* _Task to carry out_:
Copy out every line of the entries below. Multiply each coordinate in the answers by 1.5 and round to the nearest whole number, with halves rounding up. Leave all other numbers and text unchanged.

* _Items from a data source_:
------------------------------------------------

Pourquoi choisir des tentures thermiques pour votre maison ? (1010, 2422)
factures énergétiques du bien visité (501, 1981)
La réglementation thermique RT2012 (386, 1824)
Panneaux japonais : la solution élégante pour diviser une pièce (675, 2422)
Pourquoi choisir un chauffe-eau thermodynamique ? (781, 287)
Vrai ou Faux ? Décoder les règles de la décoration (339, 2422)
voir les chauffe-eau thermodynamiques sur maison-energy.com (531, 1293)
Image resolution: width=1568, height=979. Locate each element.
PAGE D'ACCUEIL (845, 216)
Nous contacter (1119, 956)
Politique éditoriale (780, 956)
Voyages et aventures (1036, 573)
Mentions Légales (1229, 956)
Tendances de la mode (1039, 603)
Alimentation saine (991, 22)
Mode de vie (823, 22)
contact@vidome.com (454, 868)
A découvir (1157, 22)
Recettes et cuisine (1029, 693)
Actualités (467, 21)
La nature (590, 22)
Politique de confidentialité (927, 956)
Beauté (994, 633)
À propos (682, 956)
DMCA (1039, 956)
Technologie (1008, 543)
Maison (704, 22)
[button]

------------------------------------------------

* _Written response_:
Pourquoi choisir des tentures thermiques pour votre maison ? (1515, 3633)
factures énergétiques du bien visité (752, 2972)
La réglementation thermique RT2012 (579, 2736)
Panneaux japonais : la solution élégante pour diviser une pièce (1013, 3633)
Pourquoi choisir un chauffe-eau thermodynamique ? (1172, 431)
Vrai ou Faux ? Décoder les règles de la décoration (509, 3633)
voir les chauffe-eau thermodynamiques sur maison-energy.com (797, 1940)
Image resolution: width=1568, height=979. Locate each element.
PAGE D'ACCUEIL (1268, 324)
Nous contacter (1679, 1434)
Politique éditoriale (1170, 1434)
Voyages et aventures (1554, 860)
Mentions Légales (1844, 1434)
Tendances de la mode (1559, 905)
Alimentation saine (1487, 33)
Mode de vie (1235, 33)
contact@vidome.com (681, 1302)
A découvir (1736, 33)
Recettes et cuisine (1544, 1040)
Actualités (701, 32)
La nature (885, 33)
Politique de confidentialité (1391, 1434)
Beauté (1491, 950)
À propos (1023, 1434)
DMCA (1559, 1434)
Technologie (1512, 815)
Maison (1056, 33)
[button]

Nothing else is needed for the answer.